I tried the running following URL on a whitelisted page, and the icon successfully changed (after some seconds, looks like the server is fairly overloaded) with no NoScript interference:
Code: Select all
javascript:var l=document.createElement("link");l.rel="icon";l.type="image/x-icon";l.href="http://gfx2.hotmail.com/mail/w4/m3/ltr/mfav.ico";document.getElementsByTagName("head")[0].appendChild(l);alert("done")
Re: <link> referenced icon misconstrued as CSS and blocked
Posted: Tue Jul 27, 2010 9:40 am
by al_9x
Giorgio Maone wrote:Can you consistently reproduce it?
Yes, new profile, defaults.
Giorgio Maone wrote:Is that LINK element the only reference to that file?
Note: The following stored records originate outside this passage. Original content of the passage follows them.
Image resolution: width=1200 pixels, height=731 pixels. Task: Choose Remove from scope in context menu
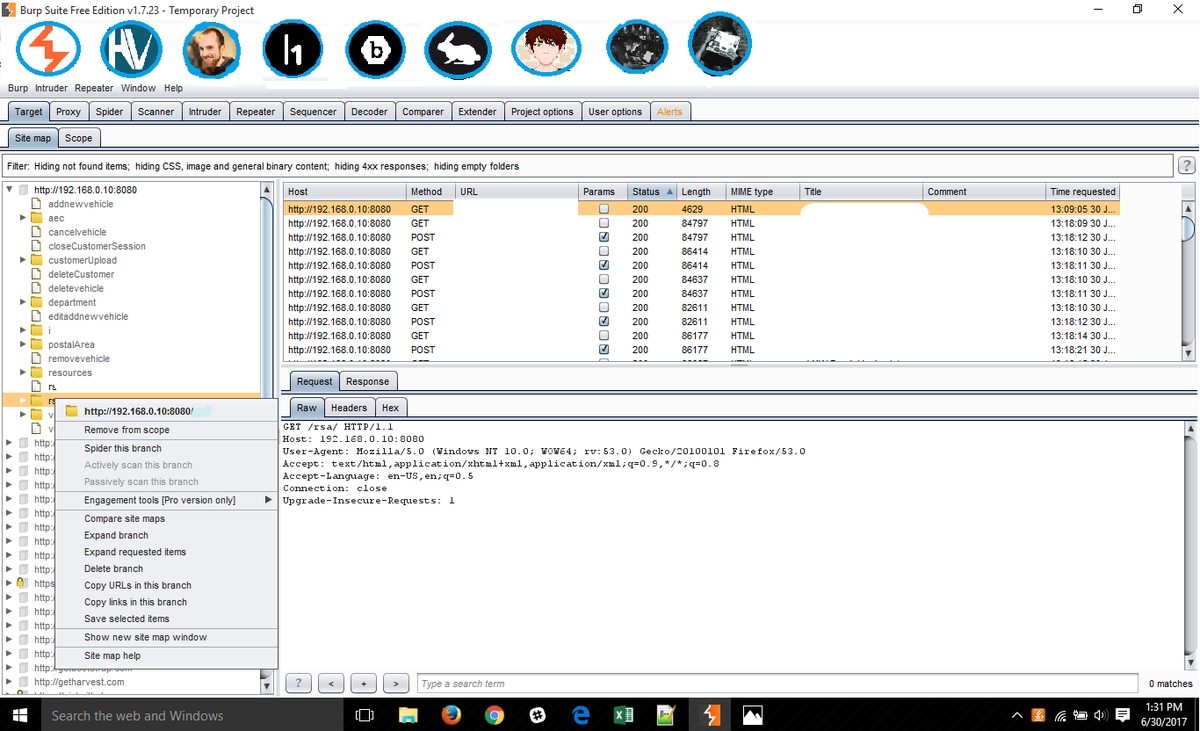[127, 429]
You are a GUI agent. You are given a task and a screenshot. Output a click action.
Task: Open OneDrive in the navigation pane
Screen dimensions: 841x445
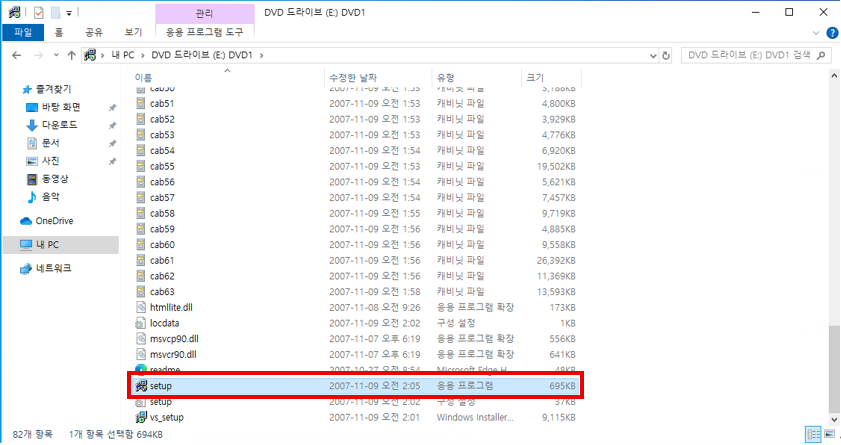tap(54, 221)
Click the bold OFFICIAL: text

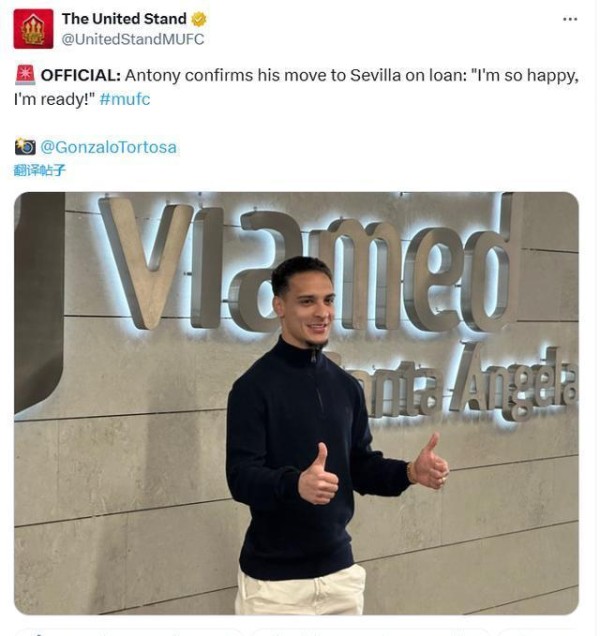coord(81,75)
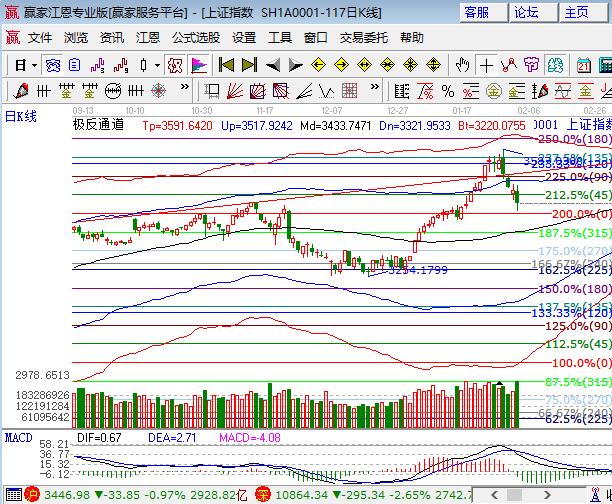Click the black left-pointing triangle arrow
The width and height of the screenshot is (612, 504).
272,65
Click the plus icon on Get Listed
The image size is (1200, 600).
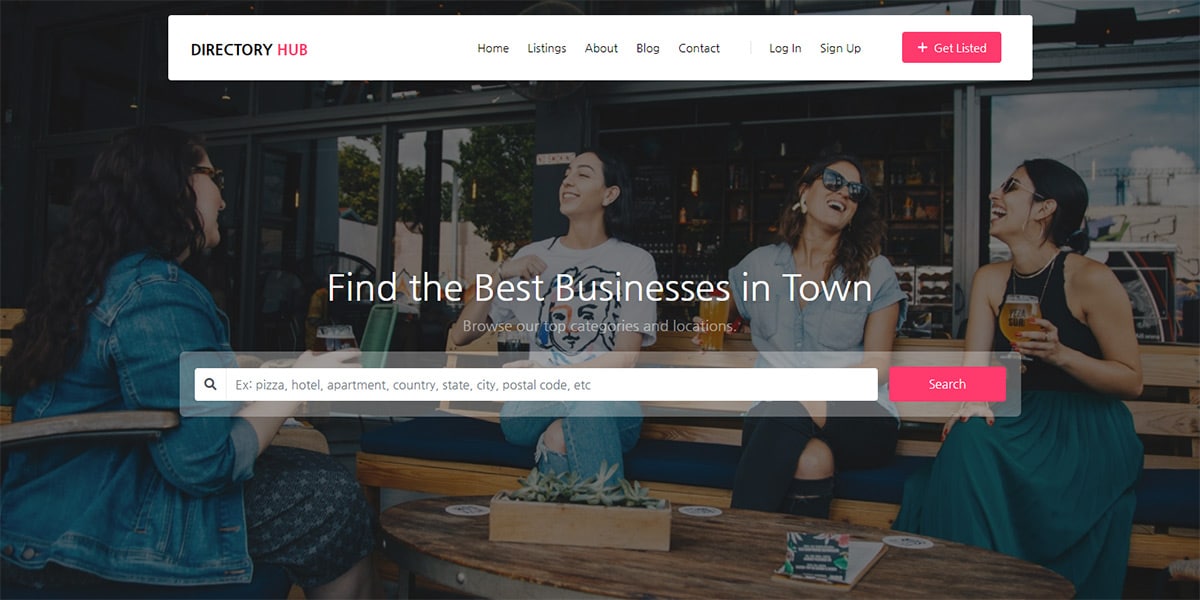tap(922, 48)

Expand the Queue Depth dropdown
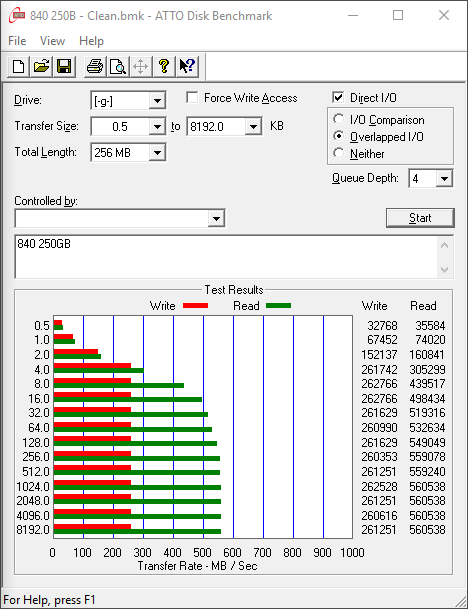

There are (only) two. Both the root page (/default.aspx) and its iframe (/mail/InboxLight.aspx) have identical <link> lines. The one that's blocked is from /default.aspx. The icon still loads and is shown. The console log indicates that it's loaded twice and blocked once (request, response, block, request, response) A sniffer shows two requests.
However I can't repro on a simple test page with an iframe, both with icon <links>. There I get two requests and no block (request, response, request, cached response). The sniffer, due two the second cached response shows only one request. It seems likely to be timing sensitive.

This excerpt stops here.